O Ministério da Integração Nacional afirmou nesta quinta-feira, 18, que “não está favorecendo qualquer partido político nas aplicações das verbas de combate à seca”. Em nota, a pasta contestou reportagem publicada pelo Estado que revelou a decisão do governo Michel Temer (PMDB) de retirar dos governadores do Nordeste a execução de recursos para obras emergenciais de combate à estiagem na região para passá-la ao Departamento Nacional de Obras Contra as Secas (Dnocs), controlado predominantemente por peemedebistas, e garante que a Paraíba, administrada pelo governador Ricardo Coutinho (PSB), irá receber mais recursos.

A pasta também refutou a interpretação de que esteja favorecendo Estados governados pelo PMDB, como Alagoas e Sergipe, ao fazer os repasses. “O que está sendo feito é a correção de distorções”, diz a nota, ressaltando que a Paraíba, governada pelo PSB, também vai receber mais recursos.

Segundo o ministério, obras emergenciais como construção de adutoras de engate rápido serão executadas por órgãos da pasta, como o próprio Dnocs e a Companhia de Desenvolvimento dos Vales do São Francisco e do Paraíba (Codevasf), controlada pelo PP. E destacou que obras estruturantes que já vinham sendo executadas pelos governadores continuarão sendo tocadas pelas administrações estaduais. Parlamentares da oposição e da base aliada criticaram a decisão do governo de transferir para o Dnocs a execução de verbas para obras emergenciais.

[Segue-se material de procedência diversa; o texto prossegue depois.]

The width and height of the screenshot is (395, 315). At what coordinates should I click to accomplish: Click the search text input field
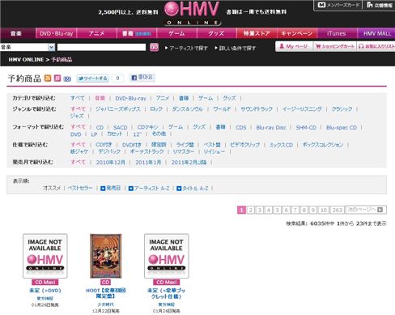click(x=101, y=47)
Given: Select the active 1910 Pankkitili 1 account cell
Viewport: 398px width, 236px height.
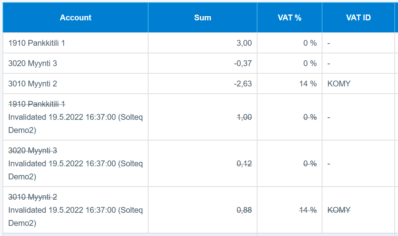Looking at the screenshot, I should (37, 43).
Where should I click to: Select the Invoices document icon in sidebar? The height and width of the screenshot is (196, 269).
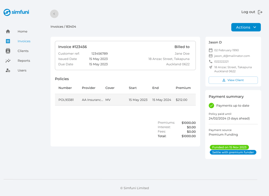click(8, 41)
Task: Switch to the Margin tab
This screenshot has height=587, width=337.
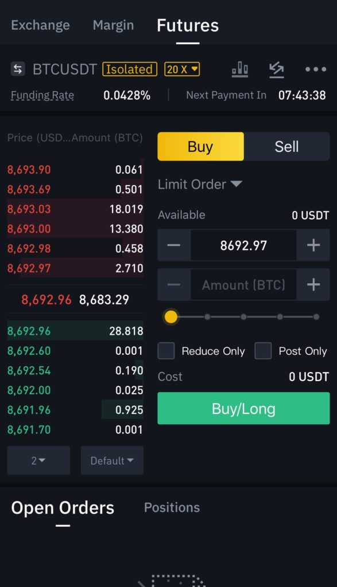Action: pyautogui.click(x=113, y=25)
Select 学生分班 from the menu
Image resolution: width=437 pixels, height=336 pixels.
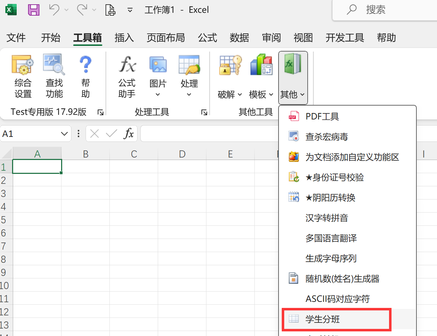(x=323, y=319)
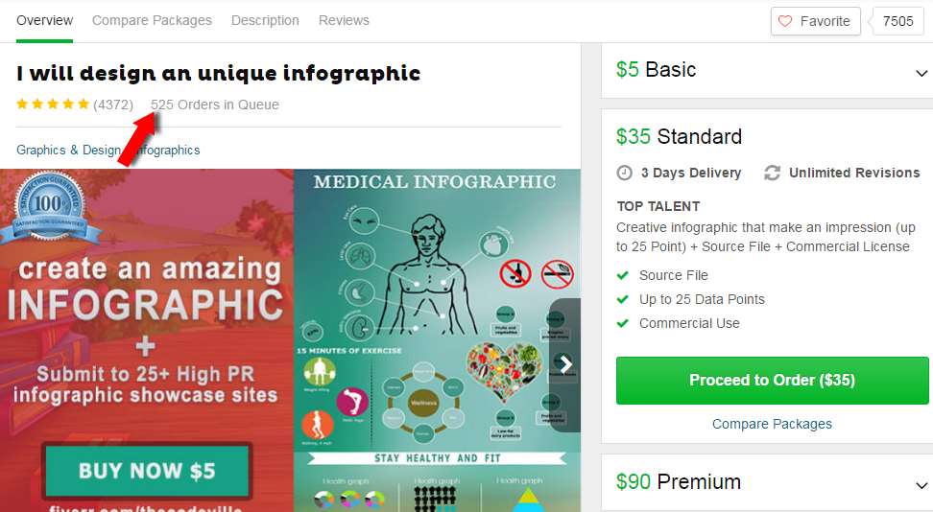Expand the $90 Premium package
933x512 pixels.
tap(921, 485)
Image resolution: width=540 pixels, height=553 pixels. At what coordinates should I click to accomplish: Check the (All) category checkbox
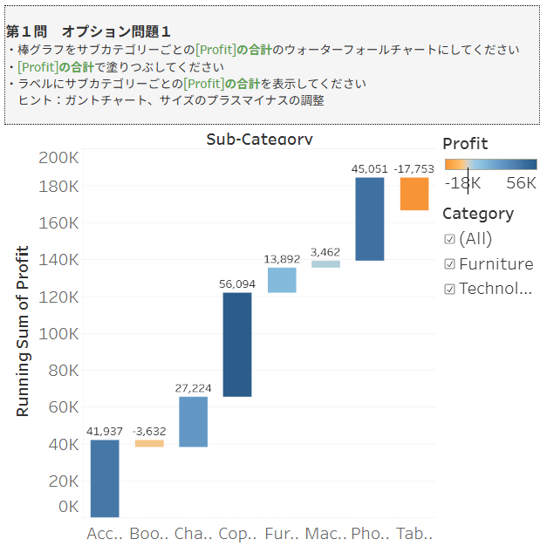[449, 239]
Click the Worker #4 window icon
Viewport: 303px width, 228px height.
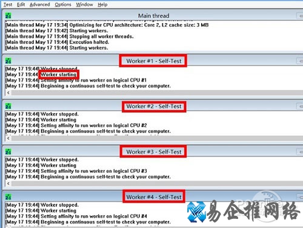pyautogui.click(x=8, y=197)
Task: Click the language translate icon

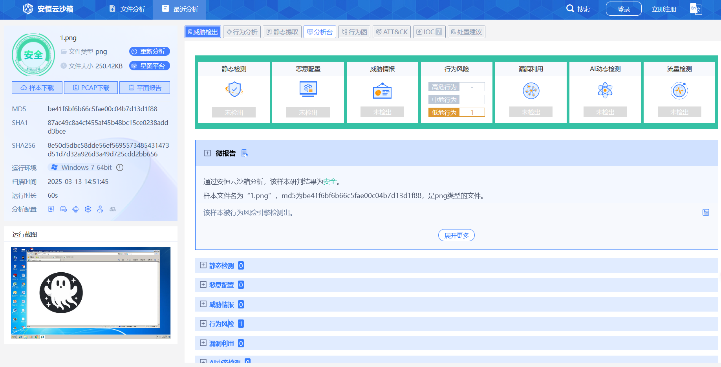Action: point(696,9)
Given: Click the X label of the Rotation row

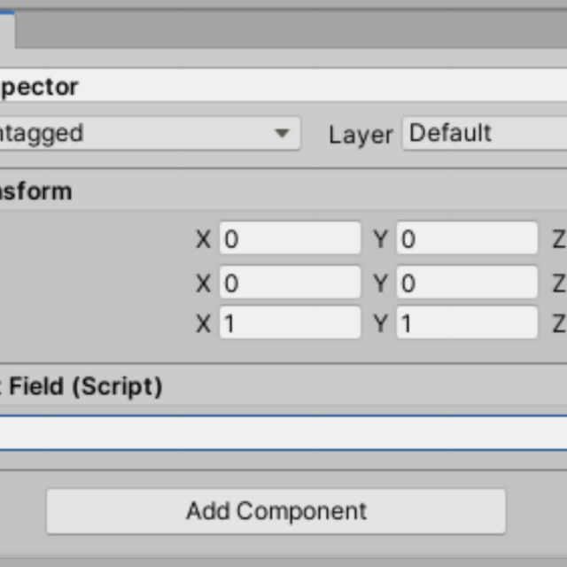Looking at the screenshot, I should coord(203,284).
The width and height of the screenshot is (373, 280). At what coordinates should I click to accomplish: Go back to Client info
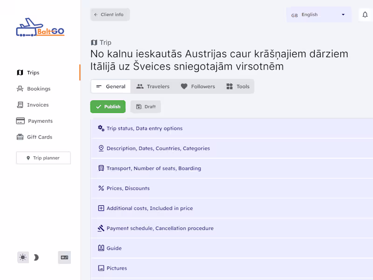pyautogui.click(x=110, y=14)
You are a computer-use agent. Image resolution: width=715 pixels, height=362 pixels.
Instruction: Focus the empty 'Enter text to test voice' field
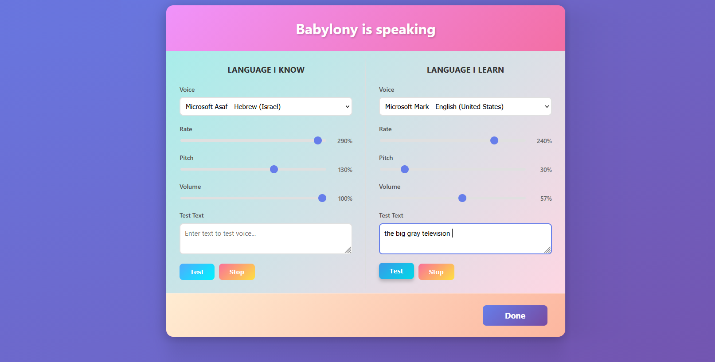(x=266, y=238)
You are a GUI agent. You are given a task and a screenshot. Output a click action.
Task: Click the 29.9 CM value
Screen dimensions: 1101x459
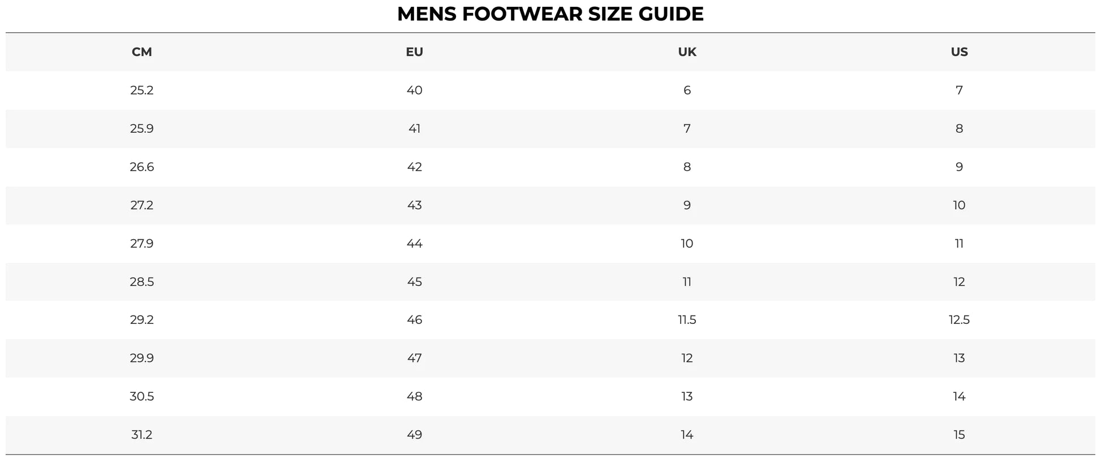coord(141,358)
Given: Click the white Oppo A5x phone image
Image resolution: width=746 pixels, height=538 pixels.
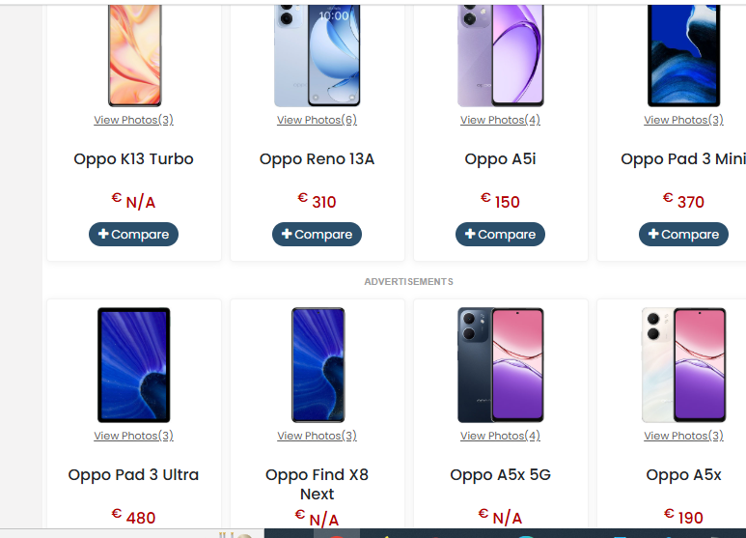Looking at the screenshot, I should tap(683, 365).
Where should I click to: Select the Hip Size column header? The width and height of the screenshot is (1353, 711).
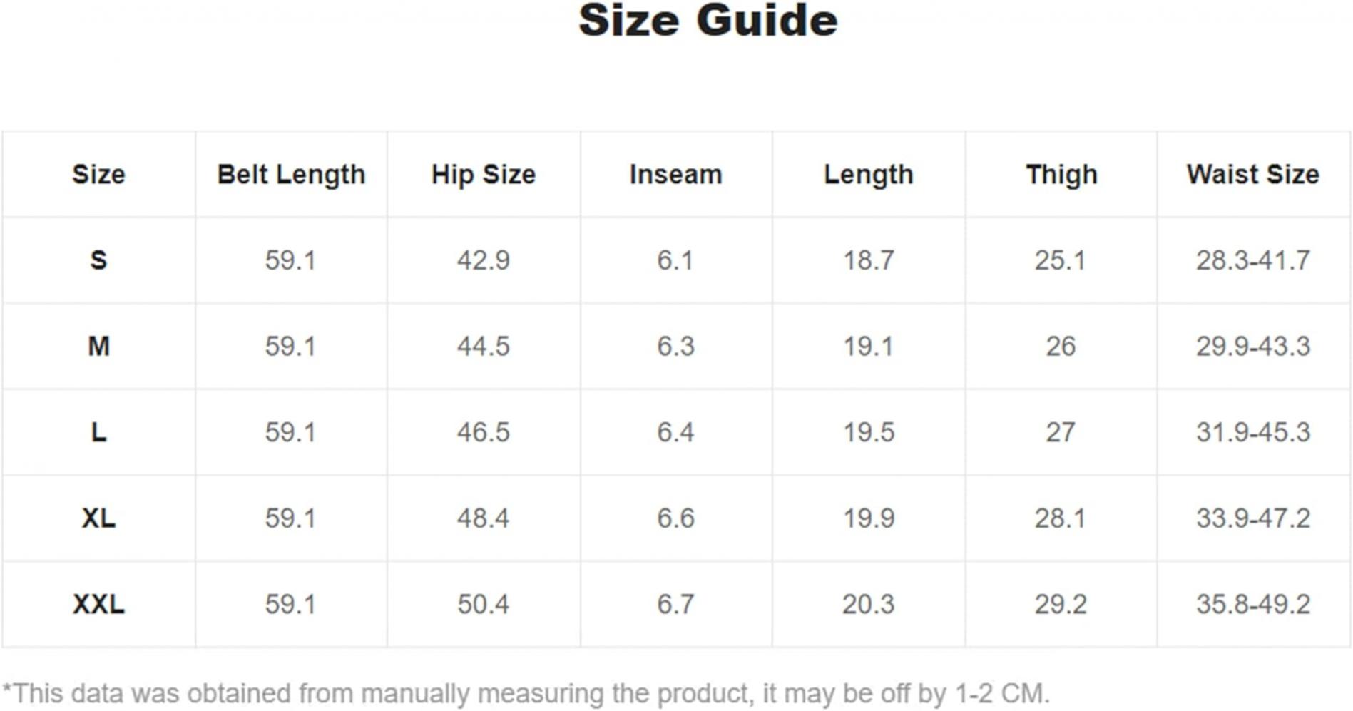coord(484,175)
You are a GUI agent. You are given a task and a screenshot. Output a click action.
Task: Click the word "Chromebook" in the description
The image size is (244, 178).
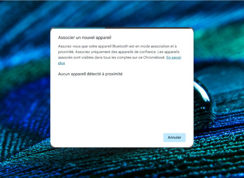pyautogui.click(x=154, y=57)
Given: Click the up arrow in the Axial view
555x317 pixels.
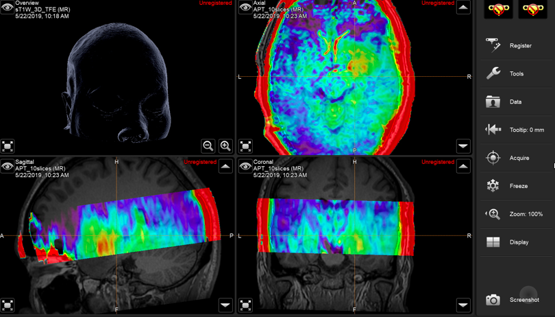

A liberação dos recursos para essas intervenções foi autorizada por meio de uma medida provisória editada em julho e que abriu crédito extraordinário de R$ 789,9 milhões para ações na região. Da tribuna do Senado, o líder do PT na Casa, Humberto Costa (PE), afirmou que a decisão do governo significa uma “volta à época dos coronéis e dos currais eleitorais”.